Monitoring and Alerting

Integrate cost monitoring with your observability stack:

# Example: Prometheus metrics for token consumption monitoring
from prometheus_client import Counter, Histogram, Gauge
 
TOKEN_USAGE = Counter(
    "llm_tokens_total",
    "Total tokens consumed",
    ["user_id", "model", "token_type"]  # token_type: input | output
)
 
REQUEST_COST = Histogram(
    "llm_request_cost_usd",
    "Cost per LLM request in USD",
    ["user_id", "model"],
    buckets=[0.001, 0.005, 0.01, 0.05, 0.10, 0.50, 1.00, 5.00]
)
 
DAILY_SPEND = Gauge(
    "llm_user_daily_spend_usd",
    "Current daily spend per user",
    ["user_id"]
)

Set alert rules in Grafana or your alerting system:

# Example Prometheus alerting rules
groups:
  - name: llm_cost_alerts
    rules:
      - alert: UserApproachingDailyBudget
        expr: llm_user_daily_spend_usd > 0.80
        for: 1m
        labels:
          severity: warning
        annotations:
          summary: "User {{ $labels.user_id }} at 80% of daily LLM budget"
 
      - alert: AnomalousTokenConsumption
        expr: rate(llm_tokens_total{token_type="output"}[5m]) > 1000
        for: 2m
        labels:
          severity: critical
        annotations:
          summary: "Output token rate exceeds 1000 tokens/min — possible flooding attack"

Info

Cost management is both an economic and a security control. A hard monthly budget cap at the API provider level is your last line of defense. Implement it alongside application-level controls — never rely on application controls alone.

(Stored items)
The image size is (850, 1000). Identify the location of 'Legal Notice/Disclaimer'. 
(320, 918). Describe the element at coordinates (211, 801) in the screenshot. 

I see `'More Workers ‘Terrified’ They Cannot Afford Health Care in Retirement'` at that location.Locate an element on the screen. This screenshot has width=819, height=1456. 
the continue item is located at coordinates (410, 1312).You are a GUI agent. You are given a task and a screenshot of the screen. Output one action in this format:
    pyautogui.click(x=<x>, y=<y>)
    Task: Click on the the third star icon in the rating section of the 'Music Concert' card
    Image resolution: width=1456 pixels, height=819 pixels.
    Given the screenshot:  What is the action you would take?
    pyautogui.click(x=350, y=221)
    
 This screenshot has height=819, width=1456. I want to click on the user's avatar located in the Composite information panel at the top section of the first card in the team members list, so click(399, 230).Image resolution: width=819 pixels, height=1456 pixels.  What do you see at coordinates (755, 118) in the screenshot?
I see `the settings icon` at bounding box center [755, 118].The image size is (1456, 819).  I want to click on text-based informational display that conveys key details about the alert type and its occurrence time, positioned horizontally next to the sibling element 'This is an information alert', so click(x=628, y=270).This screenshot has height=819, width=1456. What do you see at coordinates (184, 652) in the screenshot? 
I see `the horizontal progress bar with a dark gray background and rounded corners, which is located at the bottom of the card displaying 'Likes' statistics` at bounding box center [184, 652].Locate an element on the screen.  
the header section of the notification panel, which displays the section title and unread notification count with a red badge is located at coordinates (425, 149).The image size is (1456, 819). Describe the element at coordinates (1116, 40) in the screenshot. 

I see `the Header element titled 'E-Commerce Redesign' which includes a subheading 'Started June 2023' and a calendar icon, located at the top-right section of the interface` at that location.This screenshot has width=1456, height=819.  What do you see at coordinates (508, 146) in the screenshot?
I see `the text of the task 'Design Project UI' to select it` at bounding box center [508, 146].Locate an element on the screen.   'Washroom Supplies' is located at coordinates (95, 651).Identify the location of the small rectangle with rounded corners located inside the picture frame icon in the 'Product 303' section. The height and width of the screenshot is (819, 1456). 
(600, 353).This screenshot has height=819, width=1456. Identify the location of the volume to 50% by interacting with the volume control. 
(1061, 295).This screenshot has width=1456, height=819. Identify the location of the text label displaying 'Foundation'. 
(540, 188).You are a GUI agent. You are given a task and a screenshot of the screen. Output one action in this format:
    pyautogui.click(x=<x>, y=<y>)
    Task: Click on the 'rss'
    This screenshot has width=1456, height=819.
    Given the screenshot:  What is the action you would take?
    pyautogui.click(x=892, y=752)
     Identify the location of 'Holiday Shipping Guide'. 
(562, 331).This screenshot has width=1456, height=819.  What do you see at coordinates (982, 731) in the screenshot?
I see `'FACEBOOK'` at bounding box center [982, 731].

# [TASK PROMPT]
In the monitoring and alerting excerpt, what does a hard monthly budget cap at the API provider level serve as? The items have no role in this.

# [EXPECTED ANSWER]
Your last line of defense.